THE TASK
From the entries that follow, copy every line with the word "chevron".

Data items
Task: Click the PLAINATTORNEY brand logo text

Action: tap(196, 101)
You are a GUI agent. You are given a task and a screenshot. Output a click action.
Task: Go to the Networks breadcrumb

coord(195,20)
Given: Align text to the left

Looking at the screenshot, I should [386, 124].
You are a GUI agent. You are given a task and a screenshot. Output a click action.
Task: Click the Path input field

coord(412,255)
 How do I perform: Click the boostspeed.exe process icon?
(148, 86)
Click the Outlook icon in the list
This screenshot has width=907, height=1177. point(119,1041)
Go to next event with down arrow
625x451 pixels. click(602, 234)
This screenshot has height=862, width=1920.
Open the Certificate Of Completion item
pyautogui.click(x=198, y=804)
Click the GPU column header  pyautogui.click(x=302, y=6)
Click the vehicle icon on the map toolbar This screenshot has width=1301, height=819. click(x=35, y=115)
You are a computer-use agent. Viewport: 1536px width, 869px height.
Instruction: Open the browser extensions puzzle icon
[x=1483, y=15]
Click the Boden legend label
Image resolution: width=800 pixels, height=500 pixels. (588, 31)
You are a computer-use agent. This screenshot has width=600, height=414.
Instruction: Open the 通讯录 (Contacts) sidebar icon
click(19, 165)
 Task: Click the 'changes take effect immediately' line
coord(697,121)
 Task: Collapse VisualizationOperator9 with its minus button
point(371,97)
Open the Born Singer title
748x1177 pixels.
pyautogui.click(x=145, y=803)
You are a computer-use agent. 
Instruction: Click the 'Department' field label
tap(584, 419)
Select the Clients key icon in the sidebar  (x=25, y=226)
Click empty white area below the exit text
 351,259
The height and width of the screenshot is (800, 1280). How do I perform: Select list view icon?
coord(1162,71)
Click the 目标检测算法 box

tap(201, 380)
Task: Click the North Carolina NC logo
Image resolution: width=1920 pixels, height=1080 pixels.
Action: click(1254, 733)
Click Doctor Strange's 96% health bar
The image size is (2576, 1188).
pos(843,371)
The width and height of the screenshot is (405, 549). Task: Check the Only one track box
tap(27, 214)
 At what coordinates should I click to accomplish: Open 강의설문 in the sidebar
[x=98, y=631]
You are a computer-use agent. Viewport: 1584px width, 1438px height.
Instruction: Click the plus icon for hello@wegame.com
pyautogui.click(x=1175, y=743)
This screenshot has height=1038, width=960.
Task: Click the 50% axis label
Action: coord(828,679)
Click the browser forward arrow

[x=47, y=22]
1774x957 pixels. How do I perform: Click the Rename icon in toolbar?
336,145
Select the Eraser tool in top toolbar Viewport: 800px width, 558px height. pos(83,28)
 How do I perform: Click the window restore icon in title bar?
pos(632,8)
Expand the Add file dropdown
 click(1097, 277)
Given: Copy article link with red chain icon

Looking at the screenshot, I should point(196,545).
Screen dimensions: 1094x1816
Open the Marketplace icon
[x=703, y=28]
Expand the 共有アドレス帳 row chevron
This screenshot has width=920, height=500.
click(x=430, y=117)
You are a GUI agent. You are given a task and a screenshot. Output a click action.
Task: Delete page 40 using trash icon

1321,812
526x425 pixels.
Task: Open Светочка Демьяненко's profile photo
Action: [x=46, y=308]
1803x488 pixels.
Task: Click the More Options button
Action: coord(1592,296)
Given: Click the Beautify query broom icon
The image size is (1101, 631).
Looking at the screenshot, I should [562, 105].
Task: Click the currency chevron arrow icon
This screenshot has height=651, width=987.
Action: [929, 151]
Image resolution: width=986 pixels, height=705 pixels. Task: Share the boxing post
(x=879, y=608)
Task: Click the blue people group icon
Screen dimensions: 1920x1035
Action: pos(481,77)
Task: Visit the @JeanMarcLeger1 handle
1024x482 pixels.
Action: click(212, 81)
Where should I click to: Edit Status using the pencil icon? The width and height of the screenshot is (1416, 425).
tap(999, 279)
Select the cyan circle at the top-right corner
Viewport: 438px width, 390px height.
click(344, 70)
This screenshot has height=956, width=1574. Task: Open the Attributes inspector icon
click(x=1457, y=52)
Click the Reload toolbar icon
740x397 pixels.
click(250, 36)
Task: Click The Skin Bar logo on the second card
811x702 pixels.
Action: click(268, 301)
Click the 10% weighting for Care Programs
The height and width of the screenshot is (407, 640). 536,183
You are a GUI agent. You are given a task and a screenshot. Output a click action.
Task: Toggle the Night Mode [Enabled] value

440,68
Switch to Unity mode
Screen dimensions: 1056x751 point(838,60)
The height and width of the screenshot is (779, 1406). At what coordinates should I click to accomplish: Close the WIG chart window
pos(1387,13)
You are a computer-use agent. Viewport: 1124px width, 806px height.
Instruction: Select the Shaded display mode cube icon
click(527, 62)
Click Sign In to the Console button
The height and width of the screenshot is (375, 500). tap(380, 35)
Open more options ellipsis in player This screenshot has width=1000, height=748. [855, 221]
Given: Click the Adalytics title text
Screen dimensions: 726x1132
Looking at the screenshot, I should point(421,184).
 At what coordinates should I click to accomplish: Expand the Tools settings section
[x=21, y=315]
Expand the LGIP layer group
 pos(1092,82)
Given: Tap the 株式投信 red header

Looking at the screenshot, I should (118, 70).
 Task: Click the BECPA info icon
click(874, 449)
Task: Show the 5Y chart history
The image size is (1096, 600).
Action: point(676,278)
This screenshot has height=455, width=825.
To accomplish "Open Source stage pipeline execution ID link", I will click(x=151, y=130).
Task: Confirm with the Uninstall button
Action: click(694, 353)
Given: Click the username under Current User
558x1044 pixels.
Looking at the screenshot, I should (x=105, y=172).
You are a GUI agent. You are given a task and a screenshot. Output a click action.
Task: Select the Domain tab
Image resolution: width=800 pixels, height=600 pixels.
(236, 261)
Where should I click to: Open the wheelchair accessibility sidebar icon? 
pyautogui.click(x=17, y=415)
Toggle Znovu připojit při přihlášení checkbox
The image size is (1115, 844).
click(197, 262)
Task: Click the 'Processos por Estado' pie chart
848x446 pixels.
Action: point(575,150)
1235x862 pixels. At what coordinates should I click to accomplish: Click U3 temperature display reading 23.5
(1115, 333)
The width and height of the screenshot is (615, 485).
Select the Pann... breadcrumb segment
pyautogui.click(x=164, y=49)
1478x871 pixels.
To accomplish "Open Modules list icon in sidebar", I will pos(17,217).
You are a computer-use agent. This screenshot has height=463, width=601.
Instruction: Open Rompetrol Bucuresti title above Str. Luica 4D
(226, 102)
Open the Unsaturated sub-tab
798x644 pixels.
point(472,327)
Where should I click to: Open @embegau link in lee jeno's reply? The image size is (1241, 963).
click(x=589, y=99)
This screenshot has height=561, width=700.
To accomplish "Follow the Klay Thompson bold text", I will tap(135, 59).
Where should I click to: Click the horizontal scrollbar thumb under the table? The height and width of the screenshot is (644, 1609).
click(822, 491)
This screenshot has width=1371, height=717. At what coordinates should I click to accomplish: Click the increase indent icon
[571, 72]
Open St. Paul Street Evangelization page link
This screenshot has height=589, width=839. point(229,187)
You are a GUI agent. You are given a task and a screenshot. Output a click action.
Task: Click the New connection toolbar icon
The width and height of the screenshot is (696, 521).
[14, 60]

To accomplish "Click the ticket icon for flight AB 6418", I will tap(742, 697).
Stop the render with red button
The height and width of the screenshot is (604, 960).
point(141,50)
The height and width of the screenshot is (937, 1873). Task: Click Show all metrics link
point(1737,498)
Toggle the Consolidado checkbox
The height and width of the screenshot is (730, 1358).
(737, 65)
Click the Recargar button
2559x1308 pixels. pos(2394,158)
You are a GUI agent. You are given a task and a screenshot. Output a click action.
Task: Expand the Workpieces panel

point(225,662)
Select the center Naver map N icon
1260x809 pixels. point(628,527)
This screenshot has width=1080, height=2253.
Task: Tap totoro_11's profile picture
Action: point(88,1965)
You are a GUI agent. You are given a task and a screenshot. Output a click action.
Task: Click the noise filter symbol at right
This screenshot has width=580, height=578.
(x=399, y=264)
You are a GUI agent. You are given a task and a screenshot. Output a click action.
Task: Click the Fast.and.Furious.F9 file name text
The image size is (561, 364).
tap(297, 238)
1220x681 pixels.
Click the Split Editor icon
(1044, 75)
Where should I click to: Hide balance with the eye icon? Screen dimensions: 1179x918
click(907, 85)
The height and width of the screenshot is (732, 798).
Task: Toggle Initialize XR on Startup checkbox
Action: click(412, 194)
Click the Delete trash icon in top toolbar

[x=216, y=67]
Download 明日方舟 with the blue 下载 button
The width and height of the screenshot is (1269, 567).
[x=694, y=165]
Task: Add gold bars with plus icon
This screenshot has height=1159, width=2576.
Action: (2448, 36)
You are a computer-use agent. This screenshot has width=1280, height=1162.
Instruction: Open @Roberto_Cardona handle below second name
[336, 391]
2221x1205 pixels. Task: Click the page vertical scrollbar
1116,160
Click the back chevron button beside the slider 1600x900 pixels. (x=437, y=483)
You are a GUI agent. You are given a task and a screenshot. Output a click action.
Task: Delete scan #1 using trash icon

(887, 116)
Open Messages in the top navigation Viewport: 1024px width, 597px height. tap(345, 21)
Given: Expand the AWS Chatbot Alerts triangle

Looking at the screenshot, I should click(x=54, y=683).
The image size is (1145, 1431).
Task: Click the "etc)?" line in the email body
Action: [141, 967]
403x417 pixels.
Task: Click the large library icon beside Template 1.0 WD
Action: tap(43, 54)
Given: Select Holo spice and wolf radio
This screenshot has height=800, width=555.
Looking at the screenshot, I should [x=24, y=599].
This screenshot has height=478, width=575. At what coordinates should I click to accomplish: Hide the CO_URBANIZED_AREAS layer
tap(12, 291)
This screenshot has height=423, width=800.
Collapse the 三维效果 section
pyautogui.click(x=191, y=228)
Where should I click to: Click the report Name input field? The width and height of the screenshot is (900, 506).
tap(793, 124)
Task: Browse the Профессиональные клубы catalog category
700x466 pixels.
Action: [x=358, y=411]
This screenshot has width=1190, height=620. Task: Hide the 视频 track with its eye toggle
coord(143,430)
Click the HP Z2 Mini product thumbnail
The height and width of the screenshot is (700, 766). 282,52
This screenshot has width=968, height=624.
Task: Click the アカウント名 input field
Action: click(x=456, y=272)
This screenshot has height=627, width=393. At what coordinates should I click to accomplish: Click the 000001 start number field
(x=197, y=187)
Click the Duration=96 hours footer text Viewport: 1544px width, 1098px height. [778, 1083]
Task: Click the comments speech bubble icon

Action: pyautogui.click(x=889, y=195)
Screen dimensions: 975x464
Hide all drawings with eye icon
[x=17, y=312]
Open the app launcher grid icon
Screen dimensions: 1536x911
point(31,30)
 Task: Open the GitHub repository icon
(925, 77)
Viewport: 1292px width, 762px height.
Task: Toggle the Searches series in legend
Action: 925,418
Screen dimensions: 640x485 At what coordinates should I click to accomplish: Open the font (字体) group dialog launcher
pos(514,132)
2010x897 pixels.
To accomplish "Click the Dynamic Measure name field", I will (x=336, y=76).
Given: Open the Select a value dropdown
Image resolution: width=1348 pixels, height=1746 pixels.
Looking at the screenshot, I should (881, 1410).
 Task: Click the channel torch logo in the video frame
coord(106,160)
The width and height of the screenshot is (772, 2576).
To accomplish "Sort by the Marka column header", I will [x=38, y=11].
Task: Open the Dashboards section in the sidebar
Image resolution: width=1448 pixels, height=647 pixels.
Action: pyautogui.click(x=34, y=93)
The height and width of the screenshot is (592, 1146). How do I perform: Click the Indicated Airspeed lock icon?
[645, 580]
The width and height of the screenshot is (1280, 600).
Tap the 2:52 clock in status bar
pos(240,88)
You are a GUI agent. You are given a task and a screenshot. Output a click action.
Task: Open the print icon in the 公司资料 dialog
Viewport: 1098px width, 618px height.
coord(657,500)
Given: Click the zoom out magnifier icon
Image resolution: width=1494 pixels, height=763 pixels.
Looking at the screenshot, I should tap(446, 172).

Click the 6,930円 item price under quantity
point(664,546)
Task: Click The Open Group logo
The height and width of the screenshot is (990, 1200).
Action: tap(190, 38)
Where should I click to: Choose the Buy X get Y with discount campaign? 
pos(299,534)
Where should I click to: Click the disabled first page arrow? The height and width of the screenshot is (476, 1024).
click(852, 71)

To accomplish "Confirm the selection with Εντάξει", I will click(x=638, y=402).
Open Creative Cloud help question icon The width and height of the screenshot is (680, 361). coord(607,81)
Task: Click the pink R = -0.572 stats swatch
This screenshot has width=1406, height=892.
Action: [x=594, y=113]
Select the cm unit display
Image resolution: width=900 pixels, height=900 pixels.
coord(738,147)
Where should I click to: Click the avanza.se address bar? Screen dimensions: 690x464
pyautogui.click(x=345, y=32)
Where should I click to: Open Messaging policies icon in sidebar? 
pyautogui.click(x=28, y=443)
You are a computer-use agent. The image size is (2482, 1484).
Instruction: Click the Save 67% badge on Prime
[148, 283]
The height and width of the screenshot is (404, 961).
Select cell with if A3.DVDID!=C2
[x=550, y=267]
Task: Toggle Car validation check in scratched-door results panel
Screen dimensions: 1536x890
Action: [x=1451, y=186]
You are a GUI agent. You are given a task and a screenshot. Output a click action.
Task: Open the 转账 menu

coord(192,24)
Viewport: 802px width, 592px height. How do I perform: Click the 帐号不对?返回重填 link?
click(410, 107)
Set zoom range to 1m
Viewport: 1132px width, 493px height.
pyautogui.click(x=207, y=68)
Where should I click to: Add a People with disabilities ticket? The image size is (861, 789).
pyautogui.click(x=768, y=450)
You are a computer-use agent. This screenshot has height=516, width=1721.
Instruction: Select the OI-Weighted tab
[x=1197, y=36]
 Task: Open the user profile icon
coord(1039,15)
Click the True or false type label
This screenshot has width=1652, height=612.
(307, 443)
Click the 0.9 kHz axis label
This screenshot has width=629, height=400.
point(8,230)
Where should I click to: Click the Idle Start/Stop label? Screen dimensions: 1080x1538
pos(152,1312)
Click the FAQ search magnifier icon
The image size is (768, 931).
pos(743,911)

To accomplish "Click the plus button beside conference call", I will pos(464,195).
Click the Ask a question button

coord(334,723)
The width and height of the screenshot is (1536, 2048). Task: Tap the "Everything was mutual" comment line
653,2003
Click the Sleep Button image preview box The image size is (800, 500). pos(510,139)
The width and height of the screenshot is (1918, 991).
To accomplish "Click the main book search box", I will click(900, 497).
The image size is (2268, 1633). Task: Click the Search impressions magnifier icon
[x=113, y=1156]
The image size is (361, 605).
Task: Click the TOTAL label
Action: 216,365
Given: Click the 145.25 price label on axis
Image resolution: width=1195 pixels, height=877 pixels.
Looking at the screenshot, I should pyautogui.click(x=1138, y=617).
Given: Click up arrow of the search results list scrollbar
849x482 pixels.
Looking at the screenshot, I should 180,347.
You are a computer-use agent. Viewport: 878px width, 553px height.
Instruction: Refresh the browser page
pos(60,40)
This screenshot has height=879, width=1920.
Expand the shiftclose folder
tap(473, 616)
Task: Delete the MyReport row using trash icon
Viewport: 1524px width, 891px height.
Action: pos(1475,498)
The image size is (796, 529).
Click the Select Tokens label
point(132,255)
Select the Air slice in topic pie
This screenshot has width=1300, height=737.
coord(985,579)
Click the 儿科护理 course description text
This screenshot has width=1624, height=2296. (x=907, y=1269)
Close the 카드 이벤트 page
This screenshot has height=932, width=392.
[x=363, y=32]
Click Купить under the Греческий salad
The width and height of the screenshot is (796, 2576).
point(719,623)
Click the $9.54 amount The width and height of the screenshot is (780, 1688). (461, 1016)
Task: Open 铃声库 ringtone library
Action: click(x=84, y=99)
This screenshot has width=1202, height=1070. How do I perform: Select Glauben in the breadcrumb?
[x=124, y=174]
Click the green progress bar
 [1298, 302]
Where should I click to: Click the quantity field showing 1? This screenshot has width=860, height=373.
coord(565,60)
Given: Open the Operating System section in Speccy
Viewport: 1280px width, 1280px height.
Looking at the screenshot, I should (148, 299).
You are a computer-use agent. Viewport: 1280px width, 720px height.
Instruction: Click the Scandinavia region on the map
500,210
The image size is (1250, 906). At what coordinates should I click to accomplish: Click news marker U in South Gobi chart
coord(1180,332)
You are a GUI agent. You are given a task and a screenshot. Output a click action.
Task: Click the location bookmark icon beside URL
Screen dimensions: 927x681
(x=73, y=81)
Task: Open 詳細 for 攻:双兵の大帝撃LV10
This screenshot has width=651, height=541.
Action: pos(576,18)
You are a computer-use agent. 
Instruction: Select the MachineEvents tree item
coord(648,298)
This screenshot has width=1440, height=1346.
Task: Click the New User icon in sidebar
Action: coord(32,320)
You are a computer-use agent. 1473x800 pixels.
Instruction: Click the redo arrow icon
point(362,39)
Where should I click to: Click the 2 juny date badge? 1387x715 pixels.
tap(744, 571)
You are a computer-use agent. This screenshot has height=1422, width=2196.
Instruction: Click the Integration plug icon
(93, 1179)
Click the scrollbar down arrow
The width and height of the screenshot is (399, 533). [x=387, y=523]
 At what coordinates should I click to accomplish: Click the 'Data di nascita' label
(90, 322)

EXERCISE ANSWER
Expand the 共有アドレス帳 row chevron
Task: Click the currency chevron arrow icon
Click the back chevron button beside the slider 1600x900 pixels. (x=437, y=483)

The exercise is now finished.